**SOURCE:**
[START]

# How to train your kitten



## furryfriendhut (Apr 17, 2011)

Your little kitty is now used to her home and you. So, now she is doing things she should not be doing. How do you train her? I use a squirt bottle (with water) and tell her no. In a firm voice but not one to scare her. I also do not squirt her, but get it close enough that she knows there is water in there. This is working very well for me.


----------



## chellemich (Apr 5, 2011)

You're lucky. My two don't take a blind bit of notice of me. My latest battle is keeping them off the kitchen worktops. They're winning so far!


----------



## Taylorbaby (Jan 10, 2009)

Please NEVER EVER use water to squirt your cat in the face or otherwise, when a kitten comes to your home he/she will be very scared leaving mum/dad, and its up to you to teach her that you are her new parents and will keep her safe, not scare the life out of her by chucking water in her face if she is 'naughty'

remember your cat has NO idea what you want and its up to you to teach them but not by using water!


----------



## Guest (May 11, 2011)

Maybe an alternative should be advised?? 

Rather than a reprimand :tongue_smilie:


----------



## buffie (May 31, 2010)

holly2009 said:


> Maybe an alternative should be advised??
> 
> Rather than a reprimand :tongue_smilie:


If advice was being asked for then ,yes,perhaps an alternative could be suggested.I read the OP to be a statement of what they do to "train" their kitten.I agree with TB. you should not spray a kitten with water as a method of showing them what it is they are doing that you do not want them to do.


----------



## Guest (May 11, 2011)

I agree also but the op says "how you train her?" I took it as a question for alternative ideas!


----------



## buffie (May 31, 2010)

holly2009 said:


> I agree also but the op says "how you train her?" I took it as a question for alternative ideas!


I think this is an example of one of those "internet conversations",when you cant read the body language it is hard to tell what is actually being said .We appear to be reading this differently.I see it as "how do you train her?" "you use a water bottle." A statement rather than a question ,possibly.Either way it is wrong to squirt a kitten with water.

[END]

**ITEMS:**
[START]

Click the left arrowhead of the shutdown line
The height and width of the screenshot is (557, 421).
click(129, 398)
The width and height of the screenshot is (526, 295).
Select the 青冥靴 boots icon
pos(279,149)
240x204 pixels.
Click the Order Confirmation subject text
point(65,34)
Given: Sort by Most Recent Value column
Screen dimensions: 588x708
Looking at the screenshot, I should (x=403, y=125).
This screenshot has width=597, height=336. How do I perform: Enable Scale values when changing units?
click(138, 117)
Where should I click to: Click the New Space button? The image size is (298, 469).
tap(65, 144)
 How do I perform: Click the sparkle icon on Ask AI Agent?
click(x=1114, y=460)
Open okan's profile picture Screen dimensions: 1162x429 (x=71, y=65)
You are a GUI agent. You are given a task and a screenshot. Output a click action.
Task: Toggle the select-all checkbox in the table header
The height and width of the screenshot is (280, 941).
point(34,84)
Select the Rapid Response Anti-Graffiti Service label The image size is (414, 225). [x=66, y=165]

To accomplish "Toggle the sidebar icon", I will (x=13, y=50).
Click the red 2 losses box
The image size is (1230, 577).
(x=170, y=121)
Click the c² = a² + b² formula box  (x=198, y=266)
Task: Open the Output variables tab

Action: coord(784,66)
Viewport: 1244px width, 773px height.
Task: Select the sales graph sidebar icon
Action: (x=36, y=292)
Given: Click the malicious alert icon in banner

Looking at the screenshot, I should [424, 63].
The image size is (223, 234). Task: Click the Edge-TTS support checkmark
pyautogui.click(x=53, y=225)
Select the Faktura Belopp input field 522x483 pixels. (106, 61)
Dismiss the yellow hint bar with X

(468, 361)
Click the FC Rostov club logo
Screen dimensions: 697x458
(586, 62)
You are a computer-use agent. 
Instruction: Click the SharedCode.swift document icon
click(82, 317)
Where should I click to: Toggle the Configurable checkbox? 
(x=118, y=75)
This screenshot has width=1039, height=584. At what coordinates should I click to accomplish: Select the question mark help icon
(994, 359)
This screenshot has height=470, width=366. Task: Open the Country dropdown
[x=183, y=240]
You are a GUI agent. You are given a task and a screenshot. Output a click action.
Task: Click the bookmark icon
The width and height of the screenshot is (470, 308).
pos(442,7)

[END]

**TASK DETAILS:**
Set down the passage from the kitten-training thread above word for word, starting at "Your little kitty" and ending at "(Apr 5, 2011)".

**FINAL ANSWER:**
Your little kitty is now used to her home and you. So, now she is doing things she should not be doing. How do you train her? I use a squirt bottle (with water) and tell her no. In a firm voice but not one to scare her. I also do not squirt her, but get it close enough that she knows there is water in there. This is working very well for me.


----------



## chellemich (Apr 5, 2011)